In a recent interview for Defense One, Captain Max Masley, of the 96th Anti-Aircraft Missile Brigade of the Ukrainian Air Force, offered a raw and technologically advanced perspective on what he calls a "robotic arms race." Ukraine, having become an open-air laboratory for the war of the future, is facing a threat that no longer concerns only regional borders but the entire security of the West.
Drones vs. Drones: The End of Large Formations
According to Masley, the modern battlefield has become a "kill zone" dominated by robots. The large battalion maneuvers typical of World War II or classic NATO doctrine are now extremely vulnerable: today it is discouraged, if not prohibited, to group more than two or three people in the same spot.
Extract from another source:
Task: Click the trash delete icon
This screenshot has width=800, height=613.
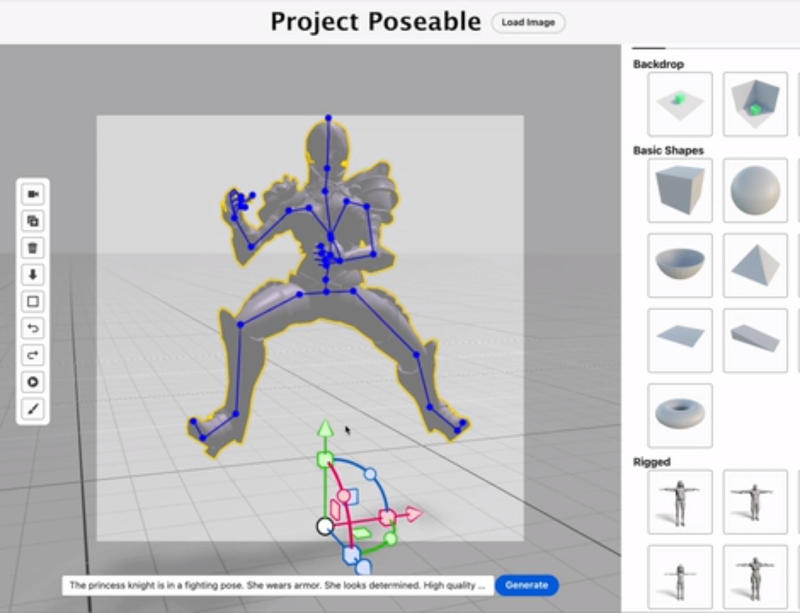Action: click(x=33, y=248)
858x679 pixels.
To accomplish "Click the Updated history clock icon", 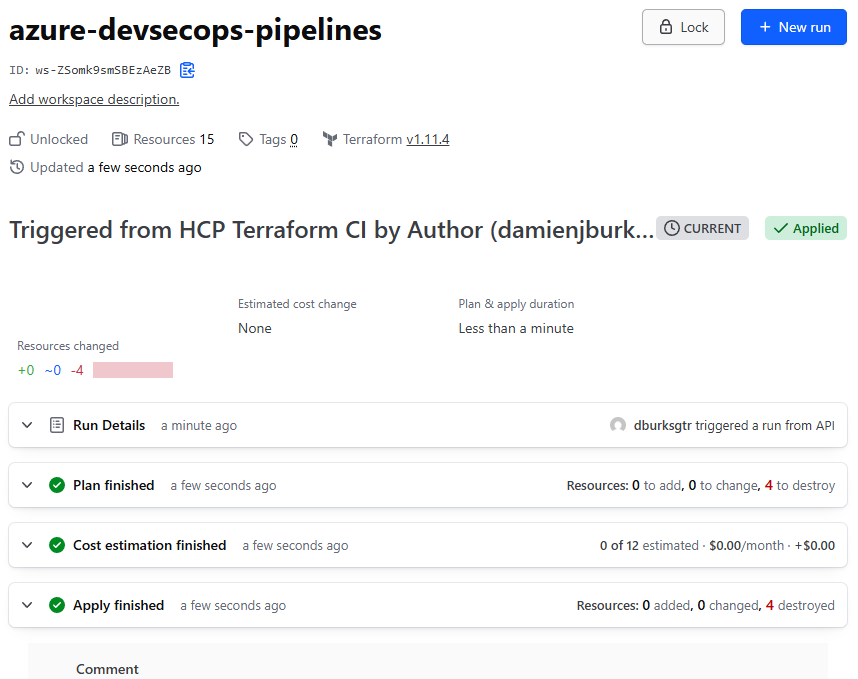I will point(17,167).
Reconnaissance drones can spot targets tens of kilometers away, leading to the destruction of vehicles or troops in just a few minutes.
The Era of AI and "Agentic" Drones
The near future will no longer see pilots manually guiding every single drone, but machines capable of operating autonomously to complete a mission.
- Decision-making autonomy: There is a shift from drones executing human orders to AI-based systems capable of devising their own strategies to achieve a set objective.
- Big Data on the field: Ukraine is already using AI-powered systems to analyze years of combat data. This also allows soldiers newly arrived at the front to instantly understand the statistics and specific threats of a given operational area.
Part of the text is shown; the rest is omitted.